Every year, around this time, they whip their house up into a casino. People get tricked out in their fancy best to come and gamble their fake money away.
Seriously, they should set this up as a community service so that people can come see what its like to go up against the house. I lost loads of fake money, and in real life there's no Baron von Dave strolling around, saying 'Hey, I'll give you $10 000 but you have to lay it all on one bet.

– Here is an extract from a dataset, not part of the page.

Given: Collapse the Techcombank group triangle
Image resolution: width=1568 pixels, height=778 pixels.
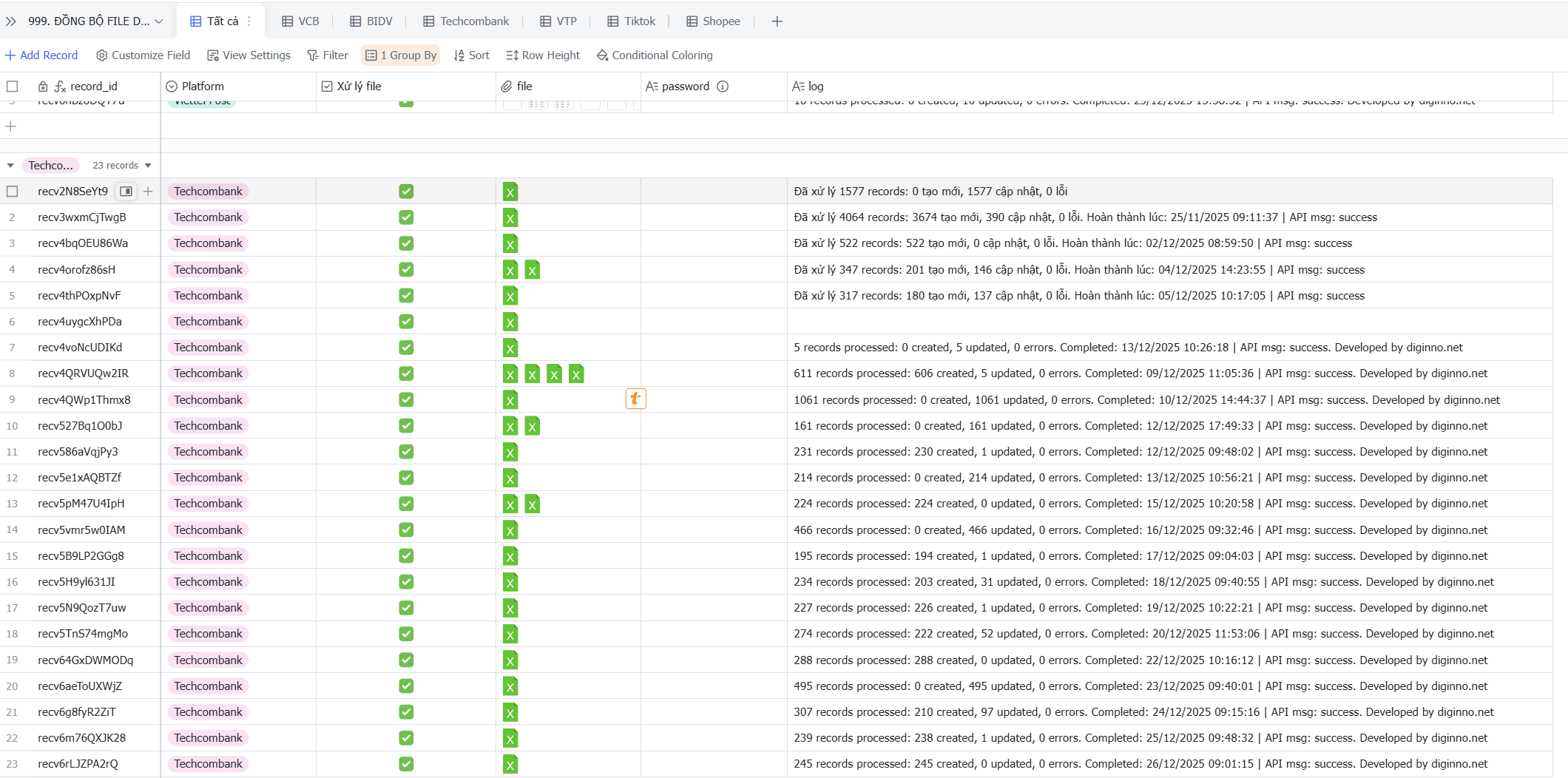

If you win, it's yours, but if you lose, I can't help you.' No actual casino owner walks up to a poker table and says 'For the next hand, the minimum bet is $25 000 but the odds are 5 to 1.' If you go broke in the real world, you can't just deal a table for half an hour and make $50 000 so you can keep playing.

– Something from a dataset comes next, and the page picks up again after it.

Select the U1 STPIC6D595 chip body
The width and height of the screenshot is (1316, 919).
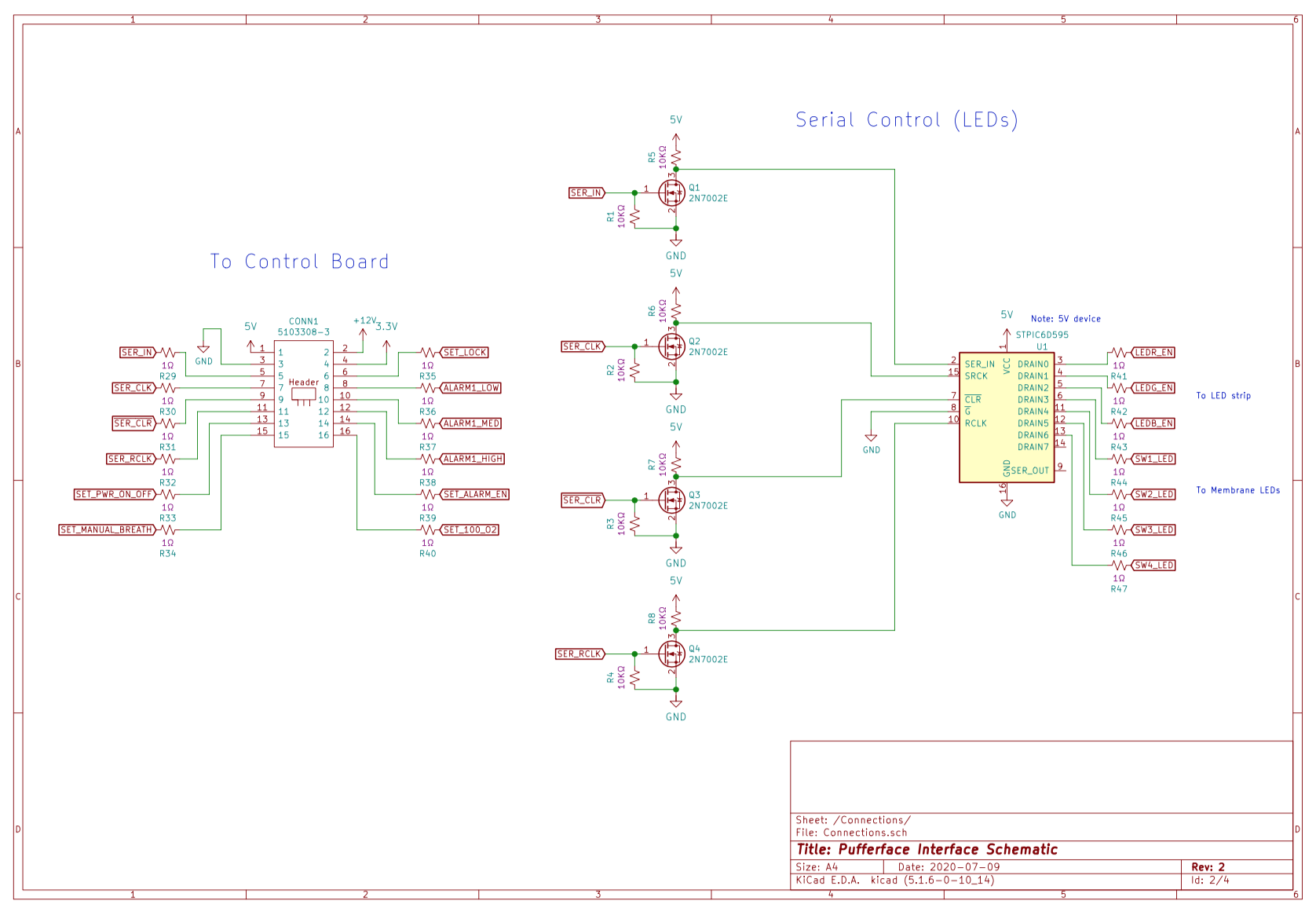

Some people were kind enough to work tables the whole night, and were paid handsomely for their pains.
Melissa and her giant foetus-belly (seems to be contagious) spinning the wheel.

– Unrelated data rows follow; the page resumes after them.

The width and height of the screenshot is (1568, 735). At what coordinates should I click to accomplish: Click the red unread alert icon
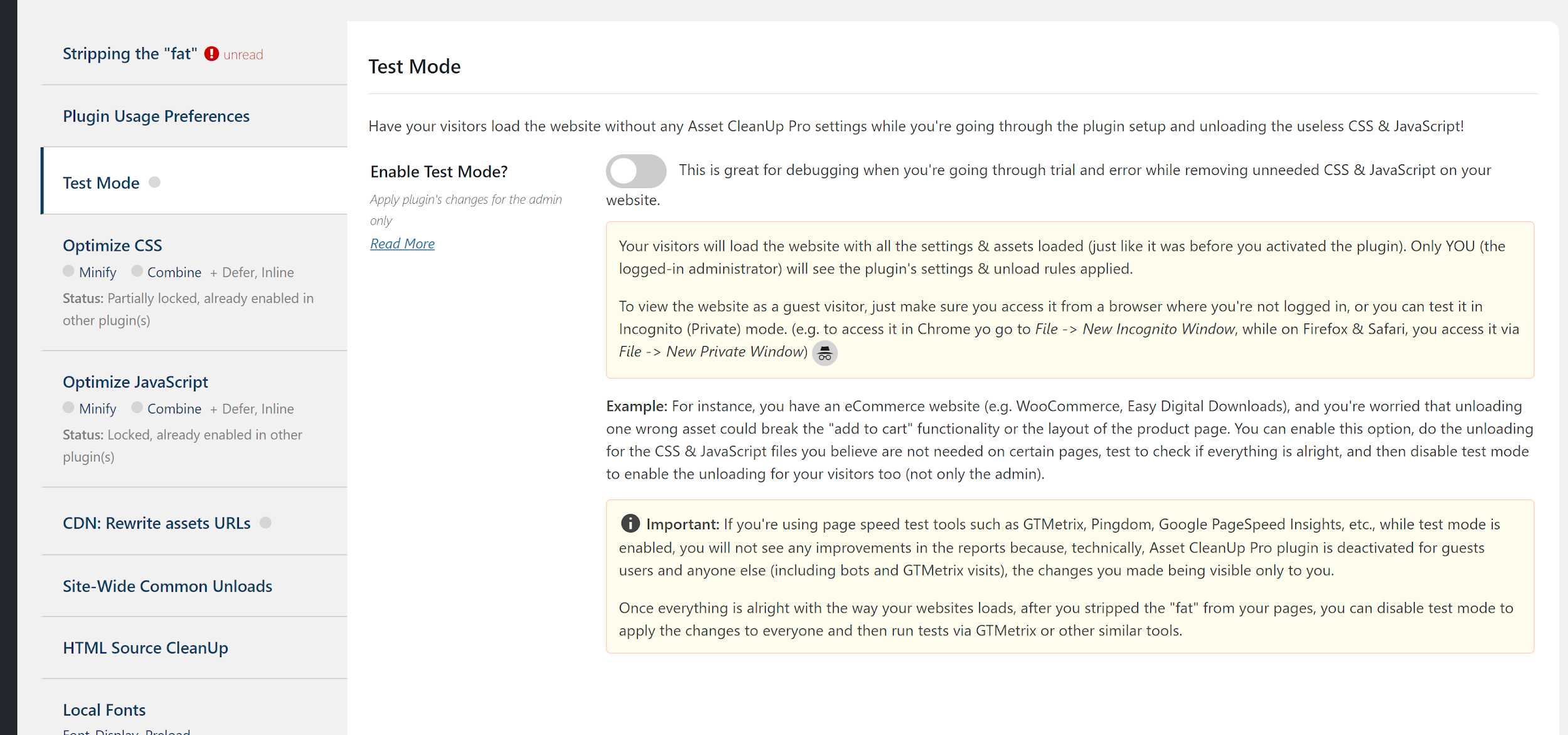pyautogui.click(x=212, y=54)
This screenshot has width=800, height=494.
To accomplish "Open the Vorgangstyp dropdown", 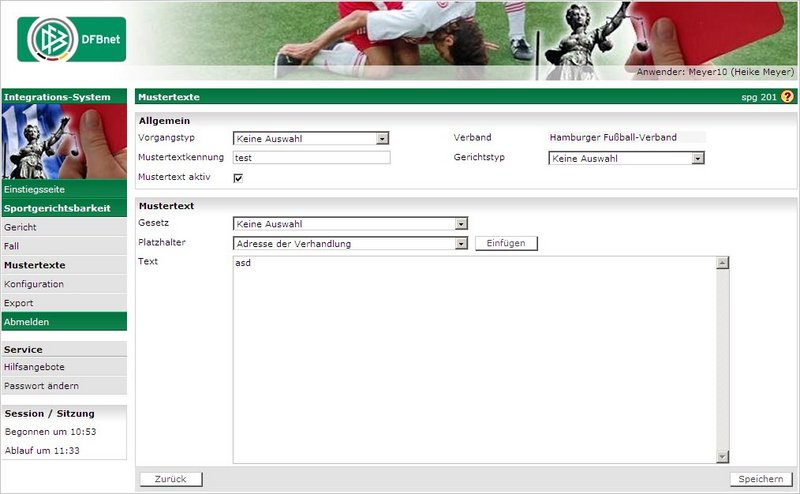I will (x=310, y=139).
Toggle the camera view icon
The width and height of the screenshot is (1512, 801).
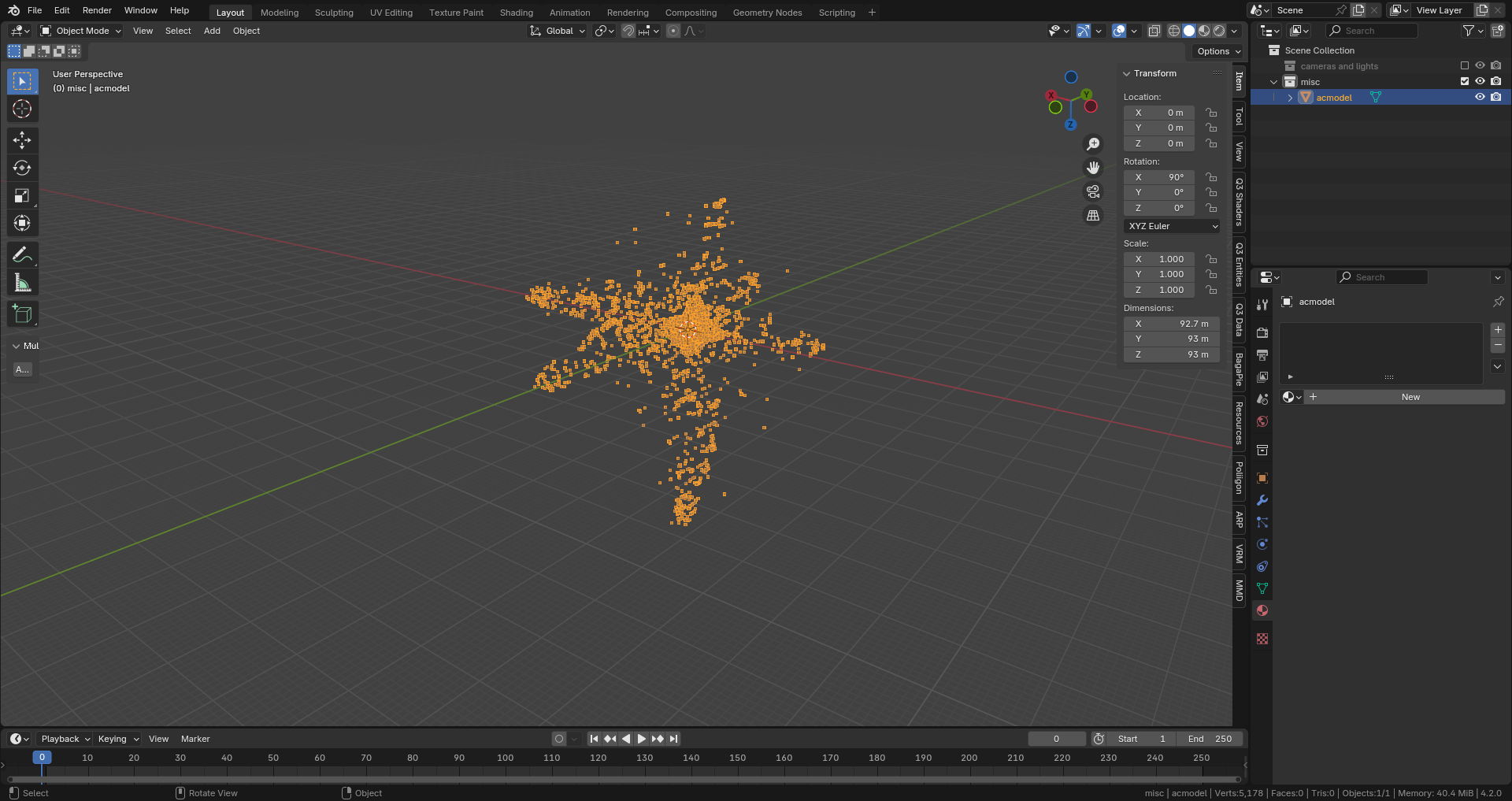coord(1093,191)
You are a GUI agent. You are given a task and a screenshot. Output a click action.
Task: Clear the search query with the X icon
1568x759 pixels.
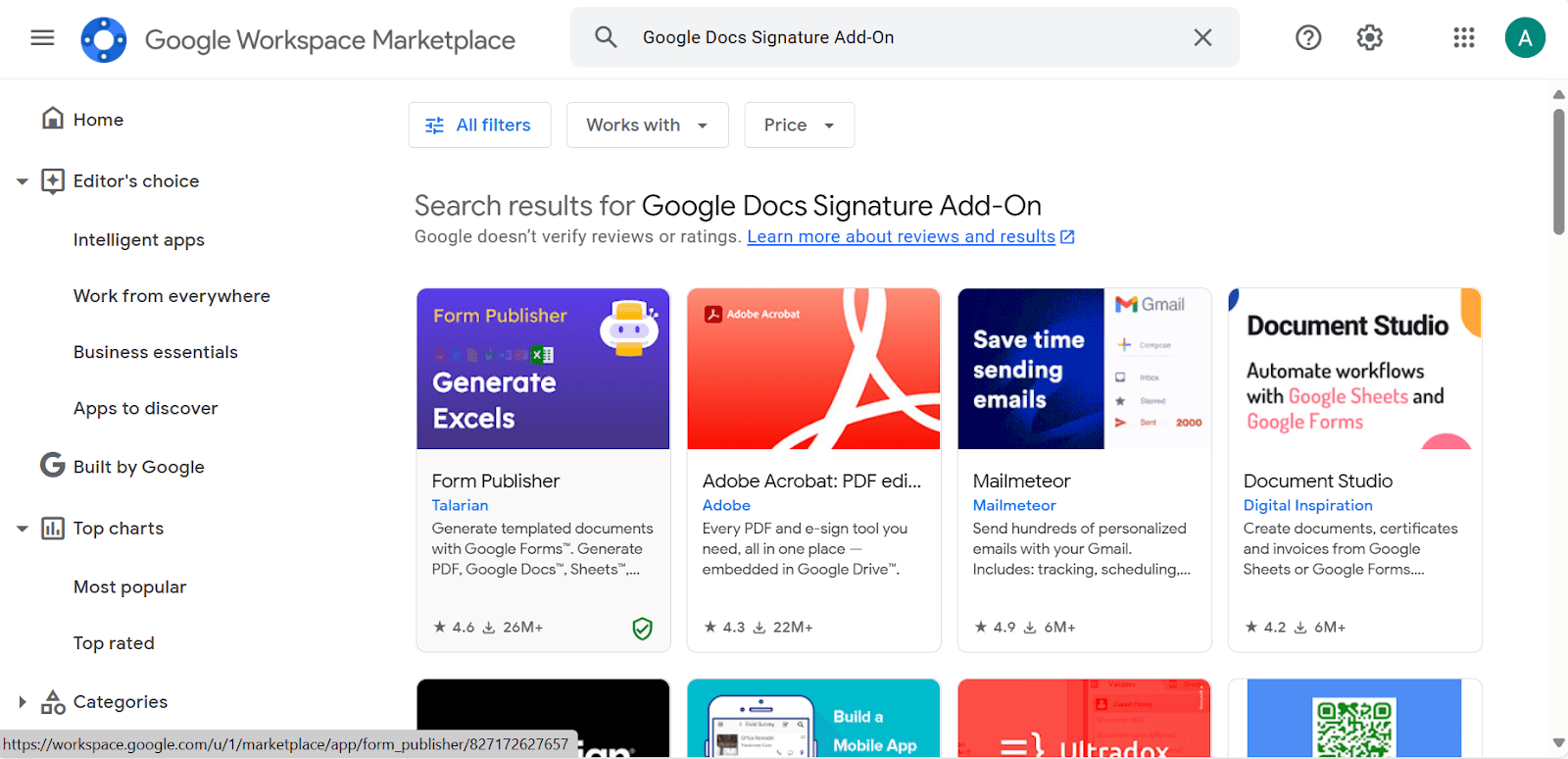(1202, 36)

Poker...always a hot game.
Andrea deals a mean blackjack.
The color-wheel is no one's friend, but it's so hard to walk away.
What does one do, in the end, with thousands of fake dollars? Why, one bids with it! What's this? A gift card to the Olive Garden? Going once...going twice...SOLD for three hundred thousand dollars!!!
Joel and I turned out to be (perhaps unsurprisingly) poor gamblers, but with our deep Mennonite roots we are sharp and shrewd bidders. With our mere hundred and fifty thousand dollars, we walked away with the second Austin Powers movie, six chocolate bars, and nunchucks and a beating-stick!
It goes perfectly with the ninja mask and throwing stars Joel won for me last year.